A comparative study on the accumulation of probenecid and analogues in rabbit kidney tubules in vitro

The characteristics of renal accumulation of probenecid (di-n-propylsulfamylbenzoic acid) and di-methyl CH₃]₂R,di-ethyl C₂H₅]₂R, and di-butyl C₄H₉]₂R analogues by cortical slices suspended in an electrolyte medium have been compared.

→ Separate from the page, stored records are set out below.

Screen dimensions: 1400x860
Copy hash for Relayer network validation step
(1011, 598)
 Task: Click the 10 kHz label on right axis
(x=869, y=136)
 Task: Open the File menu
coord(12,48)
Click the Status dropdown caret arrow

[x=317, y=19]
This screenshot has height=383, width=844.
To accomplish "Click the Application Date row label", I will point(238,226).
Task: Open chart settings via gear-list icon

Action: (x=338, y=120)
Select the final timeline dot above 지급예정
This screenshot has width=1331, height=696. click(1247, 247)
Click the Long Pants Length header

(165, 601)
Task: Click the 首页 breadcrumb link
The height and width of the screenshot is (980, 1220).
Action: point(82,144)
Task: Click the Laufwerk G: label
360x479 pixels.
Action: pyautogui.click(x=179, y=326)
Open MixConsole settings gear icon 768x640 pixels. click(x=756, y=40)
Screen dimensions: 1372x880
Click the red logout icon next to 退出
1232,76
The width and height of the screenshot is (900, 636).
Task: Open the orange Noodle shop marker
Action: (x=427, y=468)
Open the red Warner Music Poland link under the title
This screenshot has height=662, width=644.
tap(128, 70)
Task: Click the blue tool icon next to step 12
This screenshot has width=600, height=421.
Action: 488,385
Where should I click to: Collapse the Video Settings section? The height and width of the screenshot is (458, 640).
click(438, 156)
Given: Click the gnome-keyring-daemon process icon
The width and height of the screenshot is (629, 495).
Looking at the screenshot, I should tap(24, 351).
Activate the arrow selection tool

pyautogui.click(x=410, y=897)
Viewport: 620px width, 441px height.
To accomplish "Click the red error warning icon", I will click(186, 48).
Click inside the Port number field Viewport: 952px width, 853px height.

The compounds were accumulated both under aerobic and anaerobic conditions. Rate of initial active uptake increased in the order: CH₃]₂R < C₂H₅]₂R = C₃H₇]₂R > C₄H₉]₂-R. The compounds inhibited the aerobic uptake of PAH and phenol red with the following order of effectiveness: CH₃]₂R < C₂H₅]₂R < C₃H₇]₂R < C₄H₉]₂R. PAH affected the accumulation of probenecid and analogues in the reverse order. The accumulation of probenecid and analogues under anaerobic conditions could be accounted for by binding to various tissue constituents and exhibited close similarity to binding to human serum albumin and liposomes. Phenol red, in contrast to PAH, inhibited anaerobic binding of the compounds to various extents. Active accumulation of probenecid and analogues was markedly stimulated by acetate (10 mM), while fumarate and octanoate had a biphasic effect, except on the accumulation of dibutyl analogue which was little influenced by these metabolites. It is concluded that probenecid and analogues are actively transported by the organic anion system. The inhibitory potency is correlated with the hydrophobicity of these compounds as in the case of phenolsulphonphthalein dyes.